As cores são nomenclaturas para referenciar as diferentes rotas de produção do combustível.
Os estudos são uma colaboração com o governo britânico e devem contribuir com o desenho da Estratégia Nacional do Hidrogênio, prevista para o início deste ano.
O hidrogênio cinza é produzido a partir da reforma a vapor do gás natural com emissão de carbono na atmosfera.
Já o hidrogênio azul passa pelo mesmo processo, porém com a captura e o armazenamento do CO2 (CCS) emitido na reforma.
Enquanto o hidrogênio turquesa é obtido a partir da pirólise do gás natural, gerando o carbono sólido, uma espécie de coque que pode ser reaproveitado em processos industriais.
Rotas com gás natural ajudam a viabilizar hidrogênio
Diferente do hidrogênio verde — a partir de eletrólise da água a partir de energia renovável –, que ainda demanda uma curva tecnológica para viabilizar a redução de custos, os hidrogênios azul e turquesa, segundo os estudos da EPE, são mais competitivos.
Heloísa Esteves explica que ambos podem ter rápida inserção no mercado, para atender a demanda por alternativas de baixo carbono, se comparados com o cinza.
“Elas geram um energético flexível limpo a partir de um combustível fóssil que temos em abundância no Brasil”, diz.
Conta a favor do gás, então, as políticas e o desenvolvimento próprio do setor, que apesar da crise recente, vêm permitindo a entrada de novos agentes.
“Casando isso [a oferta de gás] com o Novo Mercado e com o setor mapeando o potencial da demanda, abrimos uma nova rota para a cadeia de gás natural desempenhar um papel na transição energética”, afirma Heloisa Borges.
Preço do gás natural é fundamental
Os estudos da EPE estimam que o Brasil poderia produzir o hidrogênio cinza custando entre US$ 1 e US$ 2 o quilo, enquanto o azul e turquesa azul poderiam chegar a US$ 2 e US$ 2,60 o quilo, considerando o preço do gás natural em US$ 6 por milhão de BTU.
“Para a produção desses tipos de hidrogênio, a barreira é o custo do gás, a regulamentação dos mercados de carbono e a solução logística”, afirma Marcelo Alfradique, Superintendente Adjunto da EPE.
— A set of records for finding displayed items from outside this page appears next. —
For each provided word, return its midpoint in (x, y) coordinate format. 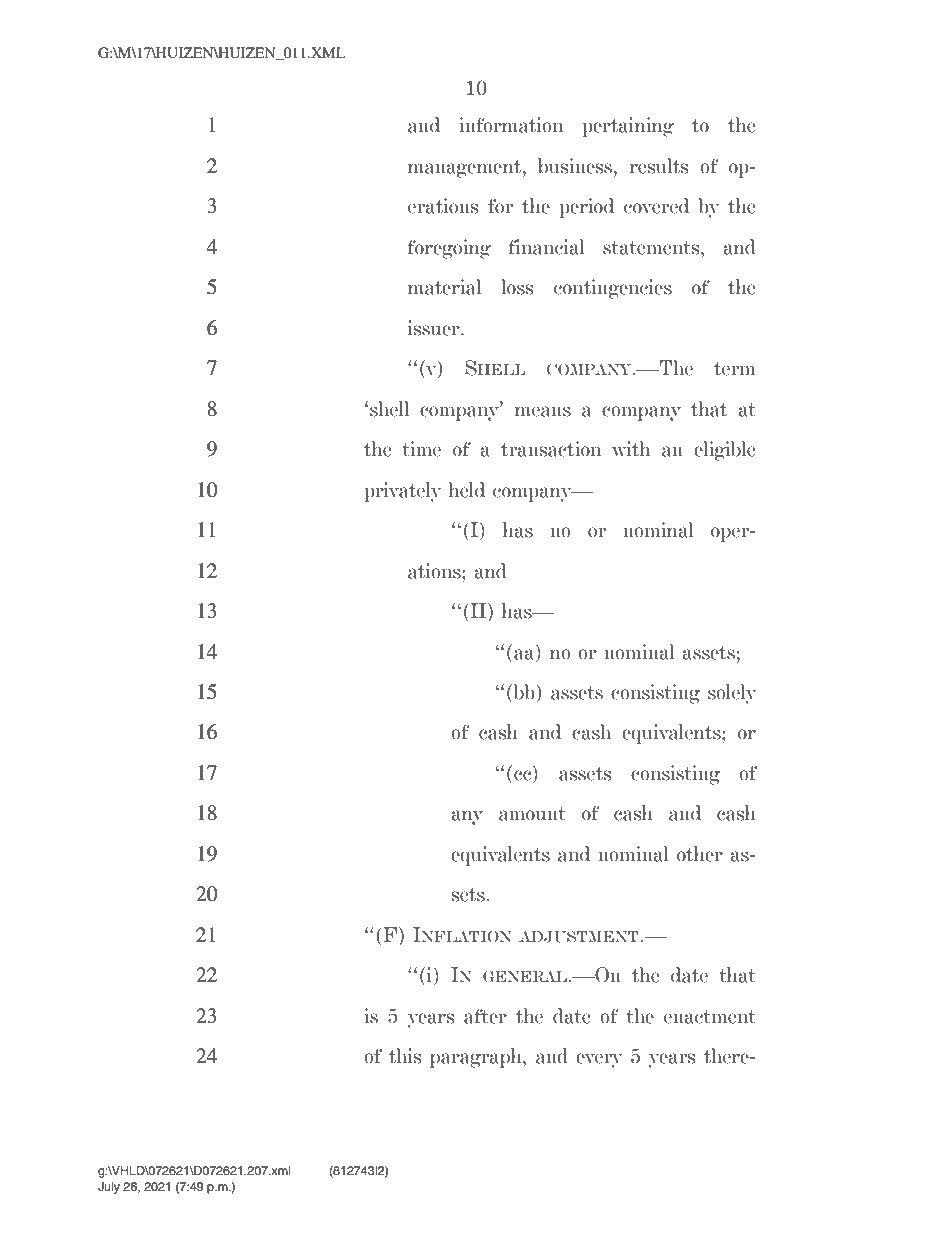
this (405, 1056)
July (109, 1188)
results (659, 166)
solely (732, 694)
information (511, 125)
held (467, 490)
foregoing (449, 249)
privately (403, 492)
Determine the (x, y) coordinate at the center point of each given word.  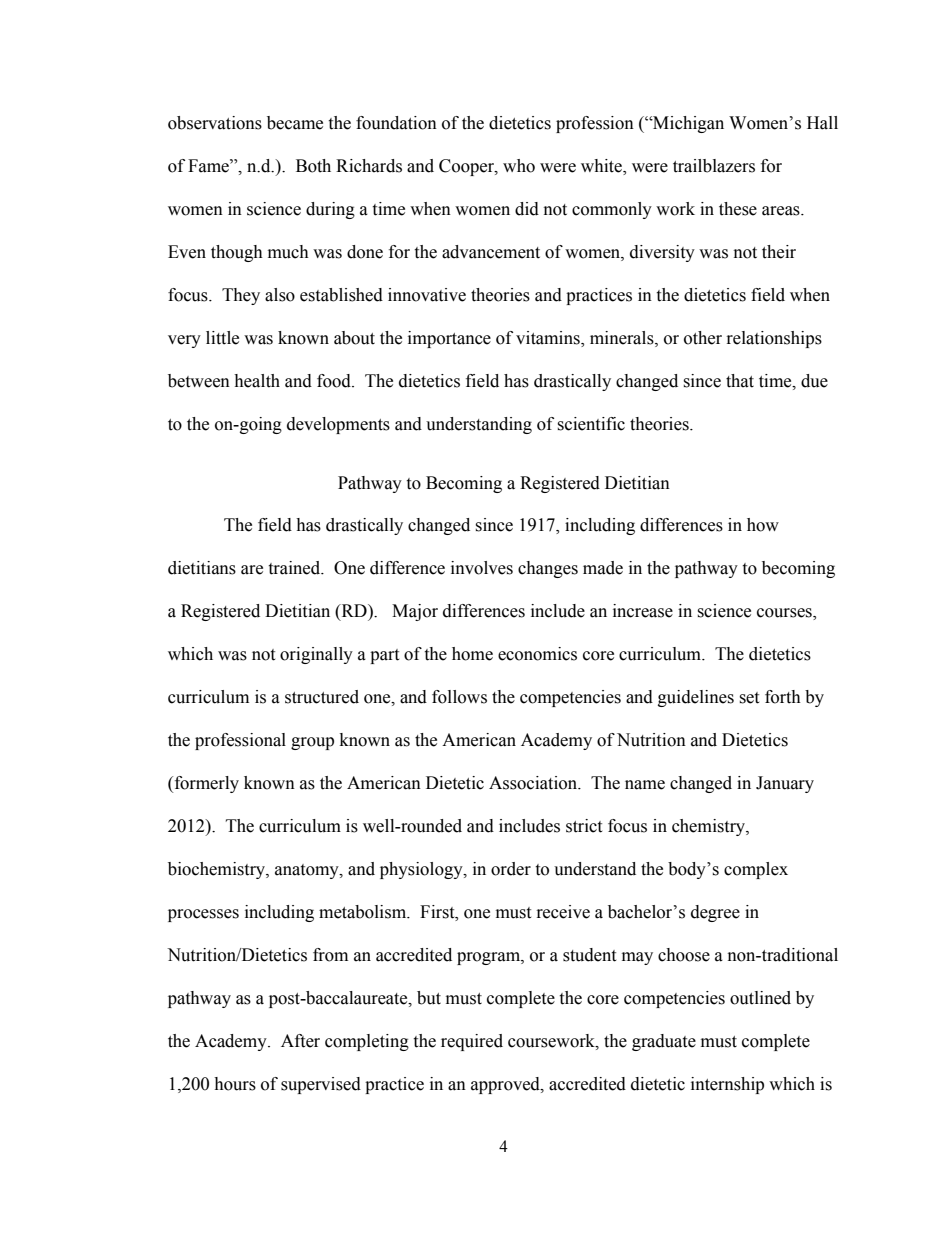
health (257, 381)
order (511, 869)
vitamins (549, 339)
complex (756, 870)
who (519, 166)
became (295, 123)
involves (482, 568)
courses (785, 614)
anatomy (308, 871)
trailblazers (714, 166)
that (740, 381)
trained (295, 568)
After (300, 1041)
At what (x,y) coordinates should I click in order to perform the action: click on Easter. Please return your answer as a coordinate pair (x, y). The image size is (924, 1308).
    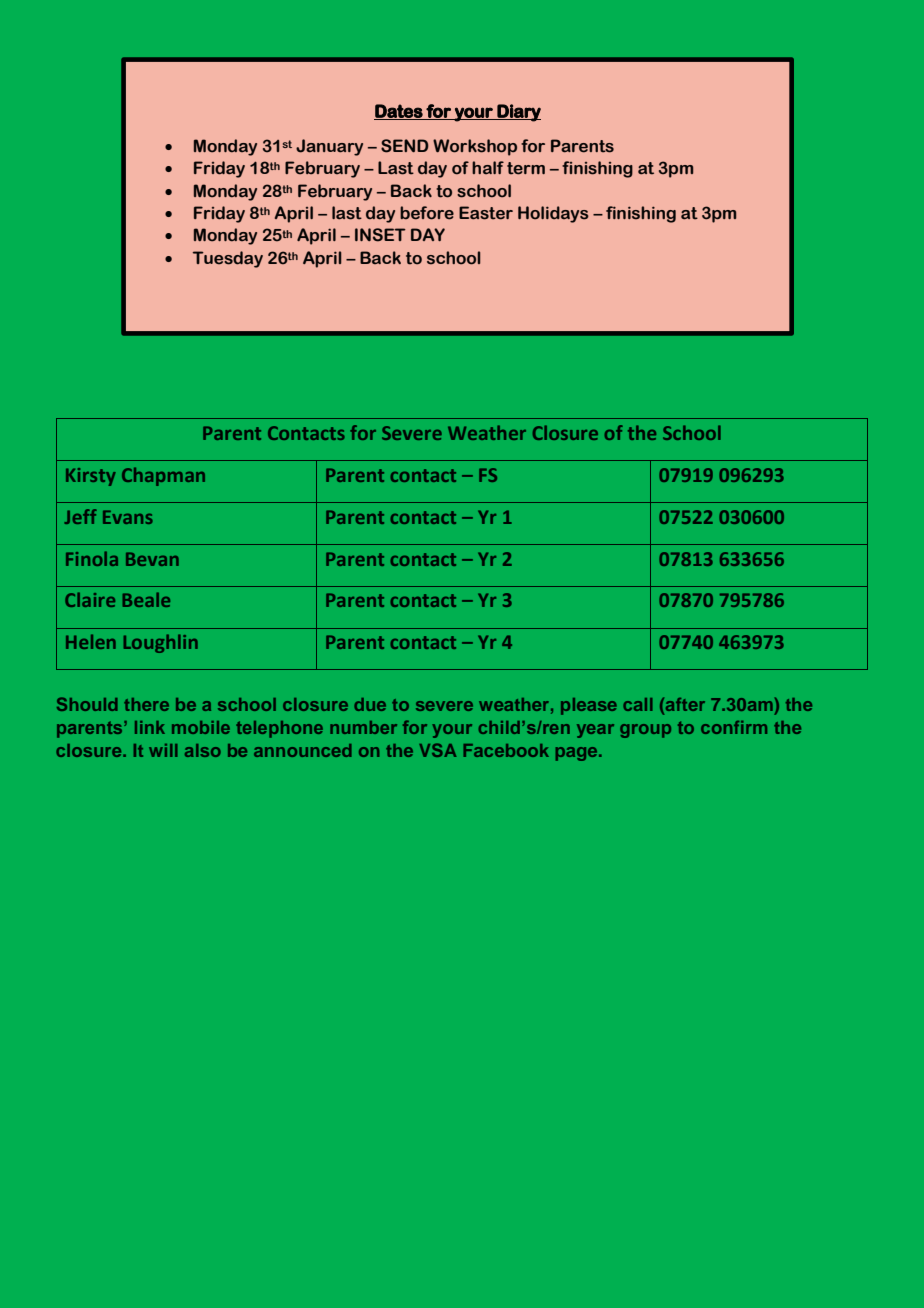
    Looking at the image, I should click on (486, 213).
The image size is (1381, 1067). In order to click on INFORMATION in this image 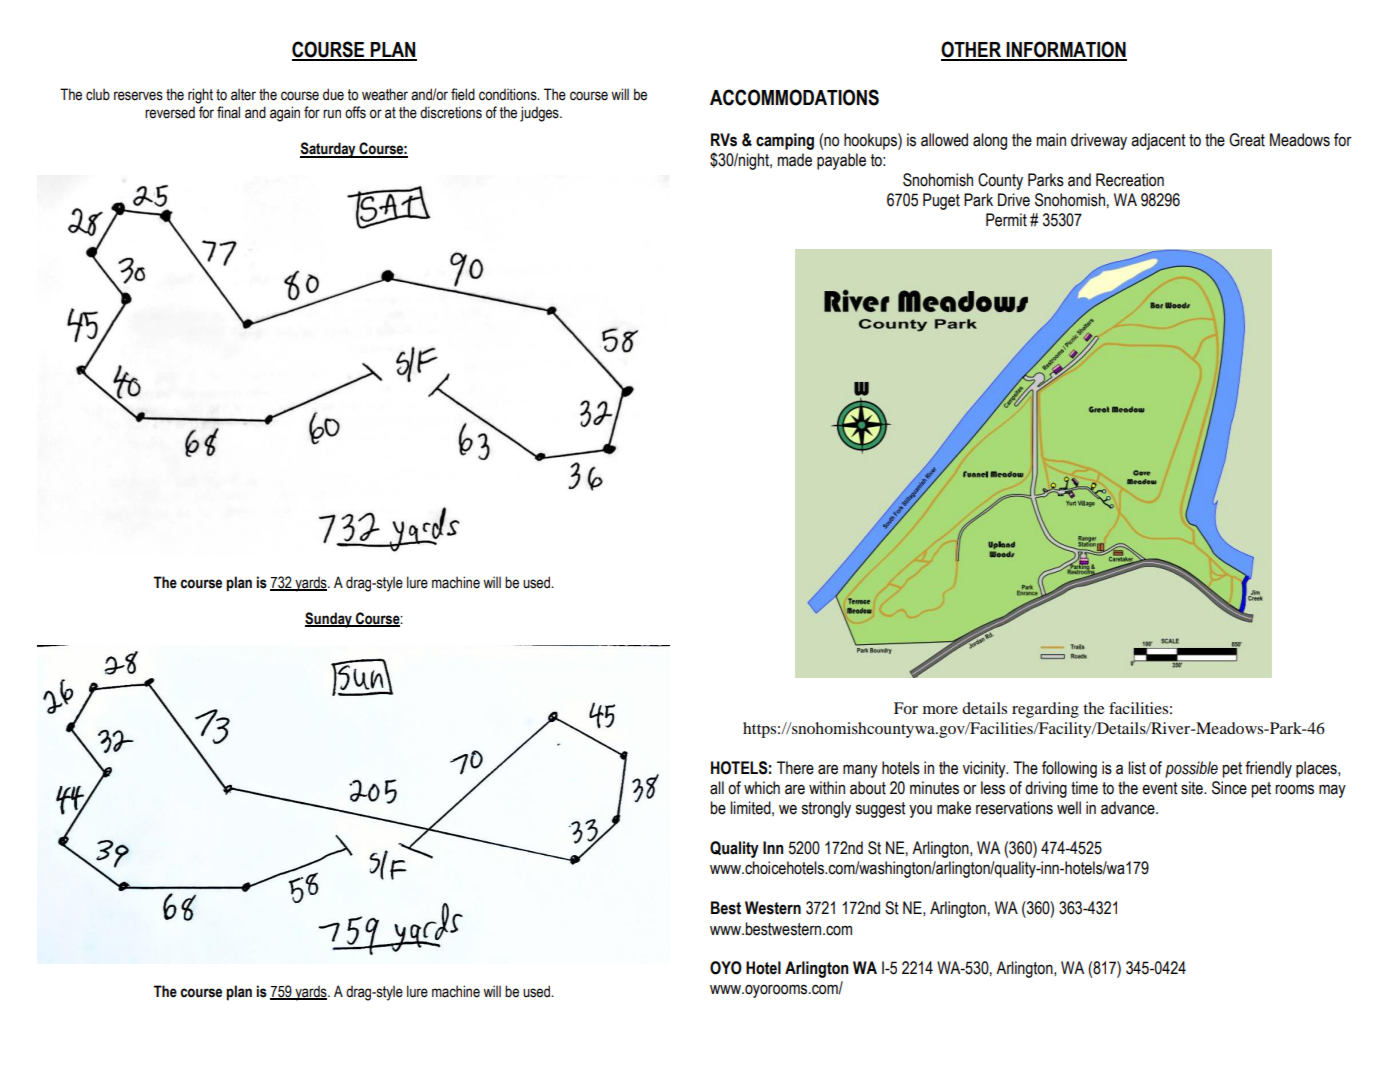, I will do `click(1066, 50)`.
No caso do azul, o preço estimado leva em conta o abatimento com a comercialização de créditos de carbono provenientes da captura e armazenamento de CO2, o que demandaria um amadurecimento desse mercado e avanço em questões regulatórias.
No fim de 2021, os preços do gás natural no Brasil, sem tarifa de transporte e no mercado cativo, ultrapassaram US$ 8 por MMBtu; para 2022, em muitos estados, o reajuste da Petrobras acabou judicializado. Questões de curto prazo.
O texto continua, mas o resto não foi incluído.